Auf Fotoreportage im winterlichen Uschguli
Sie sind auf der Suche nach der Welt von gestern: Alex Heller, Fotograf, und Björn Reinhardt, Dokumentarfilmer. In allen Erdteilen waren sie, in vielen Ländern. Jetzt haben sie eine einwöchige Winter-Expedition nach Oberswanetien abgeschlossen. Obwohl Uschguli der erwartete Volltreffer war, erkannten sie aber sehr schnell, dass man auch dort, „am gefühlten Rande der Welt“ ganz tief eintauchen muss in die Szene, um die Welt von gestern noch unverfälscht zu entdecken. Denn auch in Swanetien ist immer mehr von einem neuen Lebensgefühl zu erkennen, das diese einst abgeschiedene Region verändern wird. „Die Menschen wollen raus aus dieser Zeit, ich will aber rein!“
Alex Heller ist selbst ein Mann von gestern. Er fotografiert schwarz/weiß und das noch analog, also auf Zelluloid. Das Ergebnis seiner Arbeit erkennt er erst zu Hause in der Dunkelkammer. Schnell draufhalten und dann auf dem Screen das Ergebnis überprüfen, ist seine Sache nicht. Gerade deshalb gehört er zu der Sorte Fotografen, die sich intensiv mit einer Landschaft und ihren Menschen beschäftigen, die ganz genau hinschauen, bevor sie auf den Auslöser drücken. Und er weiß auch zu genau, dass er sich gelegentlich seine Gestern-Welt optisch einrichten muss und damit verändern. „Die Lüge der Fotografie“ nennt er es, wenn er zum Beispiel den zentralen Telekommunikations-Funkturm von Uschguli immer wieder hinter einem Turm versteckt.

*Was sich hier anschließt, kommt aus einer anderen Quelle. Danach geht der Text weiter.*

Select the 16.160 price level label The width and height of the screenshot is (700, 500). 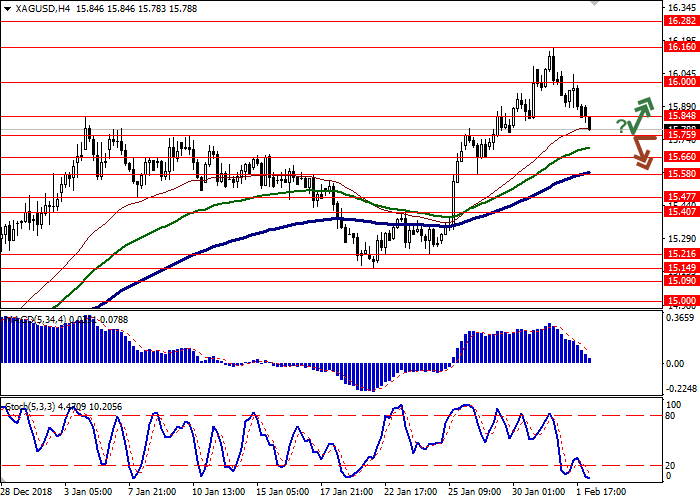point(680,46)
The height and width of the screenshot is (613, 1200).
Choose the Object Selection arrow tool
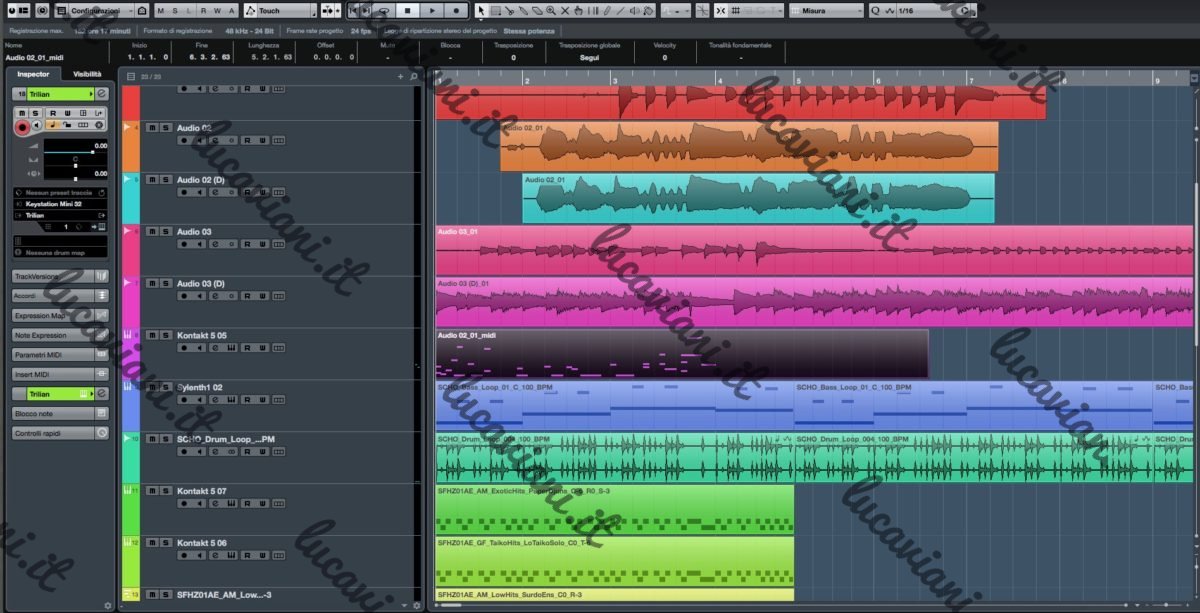(481, 10)
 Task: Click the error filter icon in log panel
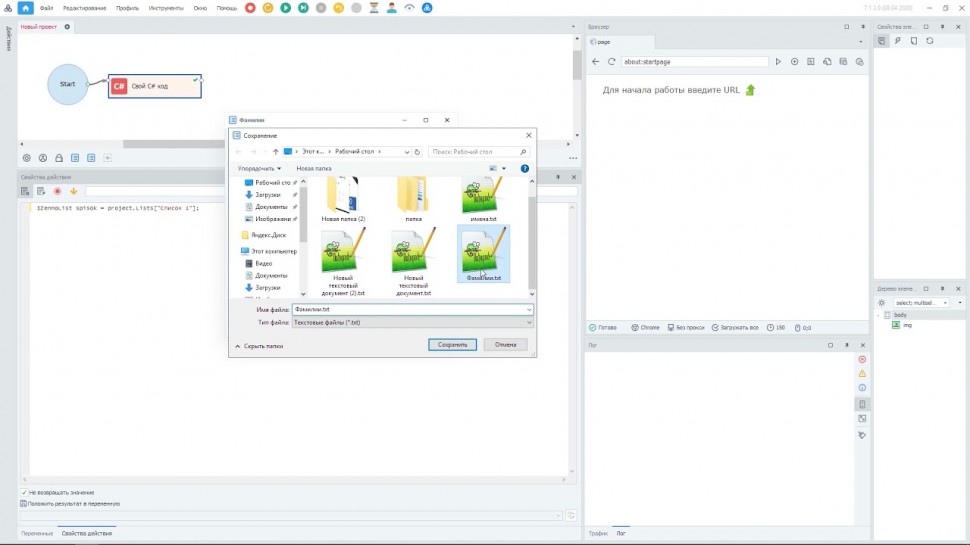[862, 359]
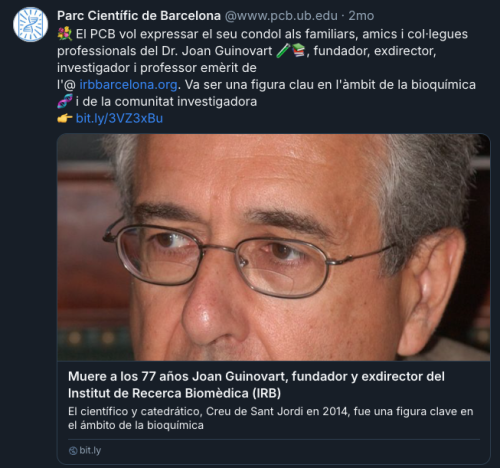The width and height of the screenshot is (500, 468).
Task: Click card description about Creu de Sant Jordi
Action: pos(270,418)
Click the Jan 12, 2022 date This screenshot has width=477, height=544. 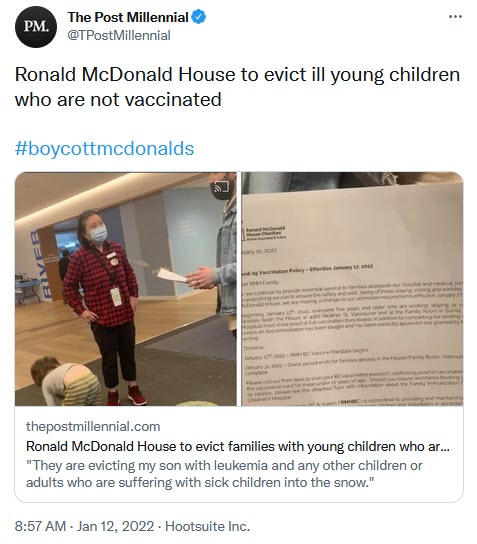click(x=116, y=526)
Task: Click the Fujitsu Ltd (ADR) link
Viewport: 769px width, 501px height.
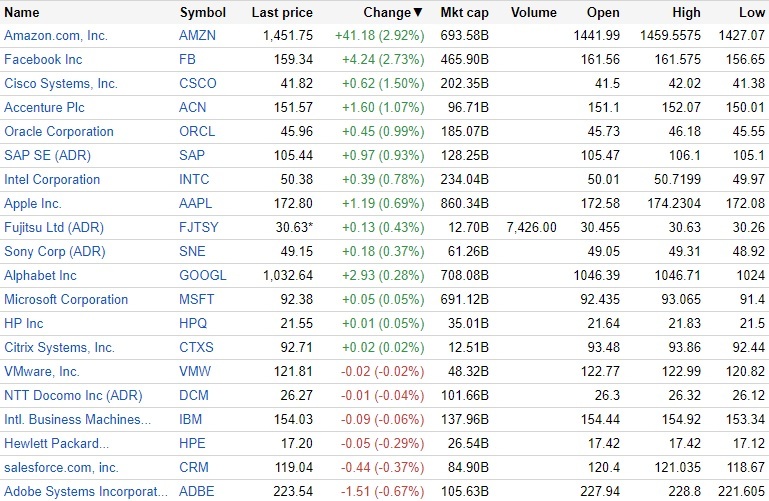Action: tap(54, 228)
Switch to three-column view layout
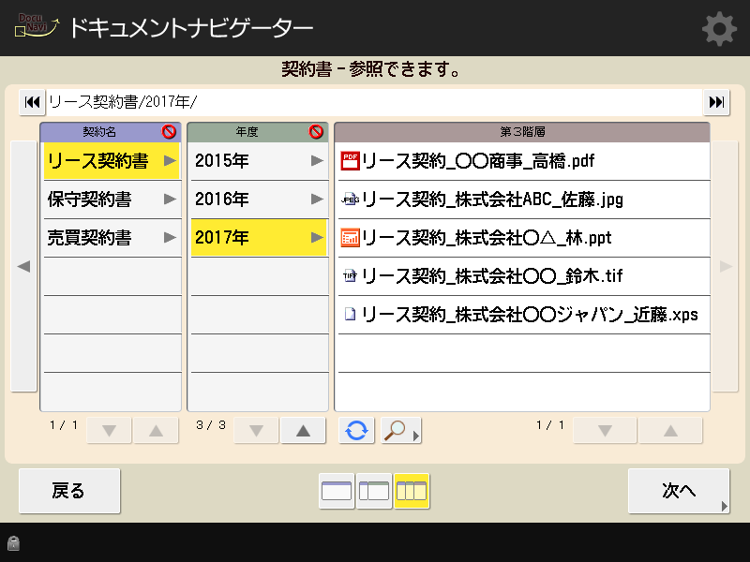The image size is (750, 562). click(x=411, y=491)
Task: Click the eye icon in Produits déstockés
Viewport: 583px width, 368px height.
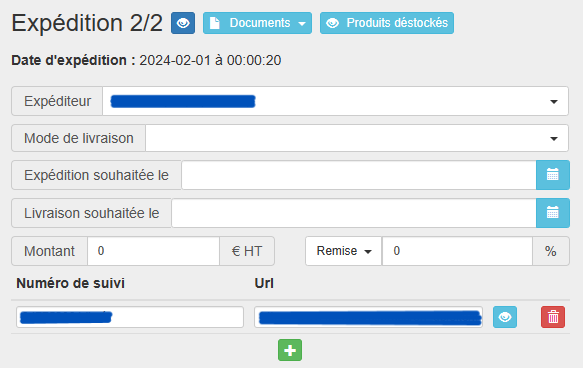Action: [332, 23]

Was er in der für seine Fotografie wichtigen, grandiosen Landschaftskulisse gesehen und fotografiert hat, „Szenen zum Atem anhalten“, ist für Kenner Swanetiens nicht überraschend: Wilde, archaische Opferrituale mit inbrünstigen Gebeten und ausufernden Zechgelagen, die mit dem Ort, an denen sie stattfinden, einer Kirche, nur wenig zu tun haben. Die Dorfältesten ersetzen den Priester, der oben in der Lamaria-Kirche sein orthodoxes Ritual pflegt und die Jahrtausende alten Opferriten ablehnt. Uschguli hat seit zwei Wochen wieder einen Ortspfarrer, der in der kleinen Kirche zelebriert.
Romantisierung? Abbilden von Folklore? „Das hängt von der Würde der Menschen ab“, sagt Axel Heller. So wie er die Swanen kennen gelernt hat, ist das mit diesen Menschen nicht zu machen. Zumindest mit der älteren Generation. Ob die jungen Leute diese Traditionen unverfälscht weiterführen, will er nicht beantworten. Schon gar nicht, wenn, wie geplant, auch Uschguli einmal auf einer voll asphaltierten Straße erreichbar sein wird. Die Menschen, vor allem die jungen, warten darauf. „Wer will ihnen das verdenken?“ In der Woche, in der Heller und Reinhardt in ihrem „Uschguli von gestern“ waren, sind gerade einmal zwei oder drei Autos angekommen. Im Sommer sieht das heute schon ganz anders aus.
Es gibt aber auch Skeptiker im Dorf. Giorgi, der Wirt der beiden Bildjournalisten, erklärte unmissverständlich: „Wenn da junge Leute in unanständiger Kleidung herkommen und sich in aller Öffentlichkeit küssen, dann machen wir die Straße wieder dicht!“ Das Gestern, Heute und Morgen wird sich in Uschguli wohl noch lange über den richtigen Weg in die Zukunft streiten.
Björn Reinhardt, der Dokumentarfilmer, hat Axel Heller begleitet und über dessen Reise – Ausgangspunkt Bukarest, Ziel Uschguli – einen Dokumentarfilm produziert. Reinhardt lebt seit zehn Jahren in der rumänischen Maramuresch, einem der letzten noch zusammenhängenden Bauernregionen Europas. Nach der Aufnahme Rumäniens in die EU sind bereits 50 % der Bewohner ausgewandert. Wir werden den Film, der im Mai fertig gestellt sein wird, in der Kaukasischen Post vorstellen und besprechen.